=== BLOCO DE TEXTO ===
•••

A rede 5G, uma nova fratura dos territórios?

A sofisticação tecnológica do 5G compara com a simplicidade do nosso interior quase abandonado

Pela sua extraordinária relevância, peço licença aos leitores do Sul Informação para transcrever uma parte da Resolução do Conselho de Ministros (RCM, nº7-A/2020) de 7 de fevereiro relativa à introdução em Portugal da 5ª geração de comunicações móveis.

«A nova tecnologia de rede que agora emerge é a geração «gigabits», estimando-se que permita a transmissão mais rápida de um volume de dados muito maior (cem vezes superior), de forma praticamente instantânea (latência cinquenta vezes inferior), bem como a conexão de muitos mais dispositivos (um milhão de dispositivos por km2).

Para além da comunicação entre as pessoas é, agora, a comunicação entre as coisas (a «Internet das coisas») que encontra ambiente tecnológico para alterar significativamente o nosso quotidiano e a nossa forma de viver, passando a ser possível recolher e tratar, em tempo real, volumes de informação impensáveis com as tecnologias atualmente disponíveis, permitindo não só otimizar e melhorar os processos existentes, mas, sobretudo, potenciar o desenvolvimento de abordagens diferentes, quer ao nível de modelos de negócio, de prestação de serviços e de organização social, designadamente nos transportes, na saúde, na indústria, na logística, na energia, no entretenimento e na agricultura.

A rede 5G permite criar sinergias com outras tecnologias, designadamente a inteligência artificial, a realidade virtual e aumentada, a Internet das coisas e a integração das redes de satélites. Por isso, o país precisa de dispor de redes 5G nos setores que mais contribuem para as mudanças na competitividade e na qualidade de vida, seja nas universidades e escolas públicas, nos centros de investigação, nas zonas industriais, nos portos e nos aeroportos, em todos os modos de transporte, nos hospitais e centros de saúde, seja na gestão das cidades. E deve fazê-lo de forma que a oportunidade seja concedida a todo o território e a toda a população, para que o 5G não acentue as assimetrias regionais e, pelo contrário, contribua para as combater, alavancando uma transformação digital da sociedade.

Na União Europeia, definiu-se que, em cada Estado-Membro, pelo menos uma grande cidade fosse preparada para o 5G até ao final de 2020 e que todas as zonas urbanas e as principais vias de transporte terrestre tivessem cobertura 5G ininterrupta até 2025, sendo entendimento deste Governo estender o alargamento da cobertura 5G a todo o território nacional até 2030. Não sendo possível garantir este nível de cobertura de imediato, deve, em qualquer caso, aproveitar-se esta oportunidade para procurar alargar a cobertura do território através das atuais redes 4G, criando-se incentivos para esse efeito.

•••

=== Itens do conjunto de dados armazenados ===
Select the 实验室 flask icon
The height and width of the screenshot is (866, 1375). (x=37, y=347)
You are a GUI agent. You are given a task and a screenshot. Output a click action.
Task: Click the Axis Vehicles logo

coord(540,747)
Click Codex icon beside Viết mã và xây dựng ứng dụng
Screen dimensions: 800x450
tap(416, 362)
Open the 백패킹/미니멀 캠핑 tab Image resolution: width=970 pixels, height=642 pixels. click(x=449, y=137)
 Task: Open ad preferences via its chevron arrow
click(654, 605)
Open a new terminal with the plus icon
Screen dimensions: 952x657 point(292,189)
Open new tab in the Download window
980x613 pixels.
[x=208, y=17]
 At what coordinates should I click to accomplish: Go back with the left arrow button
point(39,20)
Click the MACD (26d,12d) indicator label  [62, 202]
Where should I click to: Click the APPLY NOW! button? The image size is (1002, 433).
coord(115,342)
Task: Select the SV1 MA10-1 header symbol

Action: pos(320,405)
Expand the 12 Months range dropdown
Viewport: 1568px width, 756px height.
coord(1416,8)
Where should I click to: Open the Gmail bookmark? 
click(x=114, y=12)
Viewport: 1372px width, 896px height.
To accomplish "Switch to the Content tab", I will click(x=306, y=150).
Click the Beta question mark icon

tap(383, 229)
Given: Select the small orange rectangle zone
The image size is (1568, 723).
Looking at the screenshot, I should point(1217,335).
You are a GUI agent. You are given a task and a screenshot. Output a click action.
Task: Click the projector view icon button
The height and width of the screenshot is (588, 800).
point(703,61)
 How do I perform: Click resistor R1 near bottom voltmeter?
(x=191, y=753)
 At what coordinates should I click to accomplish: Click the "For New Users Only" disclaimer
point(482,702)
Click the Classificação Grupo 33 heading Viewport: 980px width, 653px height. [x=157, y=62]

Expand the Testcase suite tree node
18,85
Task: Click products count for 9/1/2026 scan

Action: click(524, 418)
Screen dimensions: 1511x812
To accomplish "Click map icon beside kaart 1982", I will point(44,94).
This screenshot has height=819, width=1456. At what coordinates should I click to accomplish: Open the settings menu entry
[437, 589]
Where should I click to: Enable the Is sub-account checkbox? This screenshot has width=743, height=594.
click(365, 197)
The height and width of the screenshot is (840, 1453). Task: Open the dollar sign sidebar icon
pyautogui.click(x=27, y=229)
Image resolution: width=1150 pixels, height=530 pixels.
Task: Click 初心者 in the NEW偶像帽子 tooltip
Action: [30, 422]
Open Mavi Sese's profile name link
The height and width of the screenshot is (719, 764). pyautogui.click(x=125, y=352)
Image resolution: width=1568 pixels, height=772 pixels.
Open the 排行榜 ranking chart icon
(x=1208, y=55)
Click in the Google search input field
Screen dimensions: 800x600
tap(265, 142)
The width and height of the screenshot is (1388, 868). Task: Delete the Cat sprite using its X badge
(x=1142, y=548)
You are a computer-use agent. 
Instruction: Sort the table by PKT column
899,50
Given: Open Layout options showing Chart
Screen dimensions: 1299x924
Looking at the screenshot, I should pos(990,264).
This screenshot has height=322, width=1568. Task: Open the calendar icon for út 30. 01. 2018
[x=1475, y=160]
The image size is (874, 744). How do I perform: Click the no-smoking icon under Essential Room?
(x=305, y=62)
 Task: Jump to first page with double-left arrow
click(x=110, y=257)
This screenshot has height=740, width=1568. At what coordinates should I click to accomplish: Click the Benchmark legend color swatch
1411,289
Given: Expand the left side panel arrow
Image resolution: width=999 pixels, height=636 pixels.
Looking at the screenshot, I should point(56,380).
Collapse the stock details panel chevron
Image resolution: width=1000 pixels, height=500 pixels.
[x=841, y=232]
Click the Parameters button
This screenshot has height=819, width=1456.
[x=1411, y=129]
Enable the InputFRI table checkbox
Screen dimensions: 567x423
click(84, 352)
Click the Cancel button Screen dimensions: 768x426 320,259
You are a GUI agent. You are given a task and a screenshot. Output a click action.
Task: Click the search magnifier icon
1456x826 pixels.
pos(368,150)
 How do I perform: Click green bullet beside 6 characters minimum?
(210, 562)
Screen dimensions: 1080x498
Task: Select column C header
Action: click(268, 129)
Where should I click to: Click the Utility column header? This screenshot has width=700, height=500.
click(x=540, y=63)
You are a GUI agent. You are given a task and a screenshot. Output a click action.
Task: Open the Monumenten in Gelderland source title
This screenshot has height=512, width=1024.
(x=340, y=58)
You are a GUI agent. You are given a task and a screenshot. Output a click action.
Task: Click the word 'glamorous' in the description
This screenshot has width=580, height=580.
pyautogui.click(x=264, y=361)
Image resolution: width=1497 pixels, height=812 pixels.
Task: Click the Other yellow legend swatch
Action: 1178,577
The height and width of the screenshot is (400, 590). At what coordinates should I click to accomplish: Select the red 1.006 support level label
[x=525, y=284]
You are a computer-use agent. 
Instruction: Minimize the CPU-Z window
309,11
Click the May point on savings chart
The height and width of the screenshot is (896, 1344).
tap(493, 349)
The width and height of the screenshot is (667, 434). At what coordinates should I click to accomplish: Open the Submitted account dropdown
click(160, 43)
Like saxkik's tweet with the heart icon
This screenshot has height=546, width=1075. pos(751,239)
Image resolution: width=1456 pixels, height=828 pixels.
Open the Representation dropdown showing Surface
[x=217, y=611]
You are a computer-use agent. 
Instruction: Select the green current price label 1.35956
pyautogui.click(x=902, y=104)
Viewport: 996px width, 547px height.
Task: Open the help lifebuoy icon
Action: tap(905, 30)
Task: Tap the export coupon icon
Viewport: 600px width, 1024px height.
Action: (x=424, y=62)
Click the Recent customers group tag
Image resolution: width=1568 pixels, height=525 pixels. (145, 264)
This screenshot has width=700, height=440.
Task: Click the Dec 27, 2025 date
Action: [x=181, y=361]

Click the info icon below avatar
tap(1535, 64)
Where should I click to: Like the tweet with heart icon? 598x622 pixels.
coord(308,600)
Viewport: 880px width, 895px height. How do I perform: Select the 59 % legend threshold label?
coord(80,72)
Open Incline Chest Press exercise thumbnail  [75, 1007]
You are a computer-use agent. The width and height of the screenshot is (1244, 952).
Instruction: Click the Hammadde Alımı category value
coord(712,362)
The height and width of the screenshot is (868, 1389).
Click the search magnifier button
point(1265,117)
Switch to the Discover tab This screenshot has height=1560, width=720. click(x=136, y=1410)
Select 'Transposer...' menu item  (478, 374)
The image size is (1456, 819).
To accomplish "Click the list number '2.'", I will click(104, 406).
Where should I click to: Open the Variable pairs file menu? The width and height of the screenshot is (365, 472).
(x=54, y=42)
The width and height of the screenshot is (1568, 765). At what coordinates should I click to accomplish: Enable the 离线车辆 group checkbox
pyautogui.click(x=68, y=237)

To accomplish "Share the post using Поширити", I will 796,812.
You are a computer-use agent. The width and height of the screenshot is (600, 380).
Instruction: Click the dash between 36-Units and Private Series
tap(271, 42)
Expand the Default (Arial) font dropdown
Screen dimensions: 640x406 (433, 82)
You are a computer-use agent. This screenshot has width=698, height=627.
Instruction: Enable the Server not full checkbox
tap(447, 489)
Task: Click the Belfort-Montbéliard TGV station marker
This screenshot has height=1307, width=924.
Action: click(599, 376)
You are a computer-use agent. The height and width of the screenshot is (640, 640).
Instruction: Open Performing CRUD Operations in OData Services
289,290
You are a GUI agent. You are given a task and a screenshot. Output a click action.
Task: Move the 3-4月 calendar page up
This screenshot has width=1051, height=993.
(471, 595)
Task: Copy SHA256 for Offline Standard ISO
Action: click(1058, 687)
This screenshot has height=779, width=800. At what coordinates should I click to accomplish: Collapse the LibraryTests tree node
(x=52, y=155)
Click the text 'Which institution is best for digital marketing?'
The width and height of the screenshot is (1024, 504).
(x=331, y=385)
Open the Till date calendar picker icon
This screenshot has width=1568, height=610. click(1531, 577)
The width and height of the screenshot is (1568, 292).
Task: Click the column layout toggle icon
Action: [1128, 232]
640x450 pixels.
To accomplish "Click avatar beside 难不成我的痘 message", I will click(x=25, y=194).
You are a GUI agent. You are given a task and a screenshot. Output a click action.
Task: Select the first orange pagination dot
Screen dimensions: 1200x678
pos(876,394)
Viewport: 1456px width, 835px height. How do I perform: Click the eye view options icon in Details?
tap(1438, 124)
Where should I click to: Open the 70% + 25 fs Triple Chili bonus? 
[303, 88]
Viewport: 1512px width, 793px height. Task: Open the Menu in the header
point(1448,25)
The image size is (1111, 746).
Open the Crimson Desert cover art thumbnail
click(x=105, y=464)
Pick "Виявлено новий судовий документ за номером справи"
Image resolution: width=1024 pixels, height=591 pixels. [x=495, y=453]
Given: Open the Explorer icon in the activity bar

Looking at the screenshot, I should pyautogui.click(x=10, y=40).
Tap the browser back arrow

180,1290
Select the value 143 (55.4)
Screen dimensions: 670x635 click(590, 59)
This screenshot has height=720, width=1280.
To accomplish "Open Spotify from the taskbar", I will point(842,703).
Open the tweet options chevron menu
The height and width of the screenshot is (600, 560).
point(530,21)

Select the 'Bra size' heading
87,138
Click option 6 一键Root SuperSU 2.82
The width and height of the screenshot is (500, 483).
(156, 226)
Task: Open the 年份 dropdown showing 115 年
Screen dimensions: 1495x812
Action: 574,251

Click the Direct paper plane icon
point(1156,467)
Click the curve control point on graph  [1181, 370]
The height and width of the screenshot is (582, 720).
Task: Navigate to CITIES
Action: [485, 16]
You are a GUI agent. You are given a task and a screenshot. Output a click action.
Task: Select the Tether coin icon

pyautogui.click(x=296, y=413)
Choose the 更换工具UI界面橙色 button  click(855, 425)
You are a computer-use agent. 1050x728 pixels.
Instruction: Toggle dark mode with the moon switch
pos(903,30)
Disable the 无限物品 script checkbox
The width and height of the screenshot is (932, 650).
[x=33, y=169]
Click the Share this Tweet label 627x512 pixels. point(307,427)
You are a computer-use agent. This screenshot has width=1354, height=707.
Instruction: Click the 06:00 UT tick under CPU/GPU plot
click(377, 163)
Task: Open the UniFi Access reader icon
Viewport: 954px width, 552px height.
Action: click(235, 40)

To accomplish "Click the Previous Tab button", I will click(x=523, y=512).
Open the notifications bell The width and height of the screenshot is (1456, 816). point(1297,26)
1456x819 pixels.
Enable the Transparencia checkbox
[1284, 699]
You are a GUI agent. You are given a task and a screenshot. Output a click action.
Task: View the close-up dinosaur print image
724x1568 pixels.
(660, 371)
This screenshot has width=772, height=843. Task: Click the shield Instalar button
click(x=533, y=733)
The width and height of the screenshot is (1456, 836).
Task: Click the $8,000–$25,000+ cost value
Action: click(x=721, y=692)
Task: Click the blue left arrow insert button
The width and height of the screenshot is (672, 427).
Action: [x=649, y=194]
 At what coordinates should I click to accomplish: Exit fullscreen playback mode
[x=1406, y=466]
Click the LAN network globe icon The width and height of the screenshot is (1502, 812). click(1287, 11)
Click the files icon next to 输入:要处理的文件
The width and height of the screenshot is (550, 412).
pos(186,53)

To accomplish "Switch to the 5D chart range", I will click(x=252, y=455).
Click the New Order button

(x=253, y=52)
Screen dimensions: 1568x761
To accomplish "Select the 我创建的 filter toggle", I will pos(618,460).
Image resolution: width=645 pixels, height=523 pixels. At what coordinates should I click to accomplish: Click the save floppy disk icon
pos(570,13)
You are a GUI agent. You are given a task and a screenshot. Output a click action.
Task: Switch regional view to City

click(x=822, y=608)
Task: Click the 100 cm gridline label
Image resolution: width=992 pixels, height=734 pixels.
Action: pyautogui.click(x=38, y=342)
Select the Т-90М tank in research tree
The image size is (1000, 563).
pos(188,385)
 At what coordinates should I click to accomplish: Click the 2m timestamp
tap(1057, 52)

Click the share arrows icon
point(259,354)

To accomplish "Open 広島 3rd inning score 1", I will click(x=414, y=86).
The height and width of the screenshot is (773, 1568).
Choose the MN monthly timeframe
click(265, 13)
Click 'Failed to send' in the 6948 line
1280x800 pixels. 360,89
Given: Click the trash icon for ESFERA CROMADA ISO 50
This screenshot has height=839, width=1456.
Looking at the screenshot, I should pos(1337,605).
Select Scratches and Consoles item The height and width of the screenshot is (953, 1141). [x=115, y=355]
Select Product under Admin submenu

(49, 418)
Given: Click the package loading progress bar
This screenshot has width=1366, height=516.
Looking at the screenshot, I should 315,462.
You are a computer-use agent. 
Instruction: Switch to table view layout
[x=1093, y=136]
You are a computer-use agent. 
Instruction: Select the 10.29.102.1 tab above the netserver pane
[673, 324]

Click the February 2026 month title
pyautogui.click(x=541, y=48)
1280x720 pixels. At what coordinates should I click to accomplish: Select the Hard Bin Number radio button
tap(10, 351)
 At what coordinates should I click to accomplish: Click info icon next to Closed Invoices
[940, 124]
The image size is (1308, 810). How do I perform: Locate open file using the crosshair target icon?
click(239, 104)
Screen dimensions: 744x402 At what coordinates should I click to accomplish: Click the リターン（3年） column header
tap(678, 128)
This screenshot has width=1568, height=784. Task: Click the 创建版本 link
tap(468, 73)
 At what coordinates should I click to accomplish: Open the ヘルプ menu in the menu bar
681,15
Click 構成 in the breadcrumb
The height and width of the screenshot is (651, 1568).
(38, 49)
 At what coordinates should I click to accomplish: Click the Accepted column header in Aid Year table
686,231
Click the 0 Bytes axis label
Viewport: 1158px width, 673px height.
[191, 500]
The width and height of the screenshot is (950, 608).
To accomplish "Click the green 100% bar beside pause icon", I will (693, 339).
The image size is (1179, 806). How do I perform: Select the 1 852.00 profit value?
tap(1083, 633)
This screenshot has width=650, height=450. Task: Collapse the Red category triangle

•••

=== LISTA DE TAREFAS ===
1. Indique as tecnologias com que, segundo o texto sobre o 5G, a rede 5G permite criar sinergias.
2. Responda às perguntas com base no texto sobre o 5G.
(a) Quantas vezes inferior se estima que seja a latência da nova tecnologia?
(b) Até que ano o Governo entende estender a cobertura 5G a todo o território nacional?
(c) Qual é a data da resolução do Conselho de Ministros transcrita?
Os dados vêm de outra fonte.

=== RESPOSTAS ===
1.
Inteligência artificial
Realidade virtual e aumentada
Internet das coisas
Integração das redes de satélites

2.
(a) Cinquenta vezes inferior.
(b) Até 2030.
(c) 7 de fevereiro.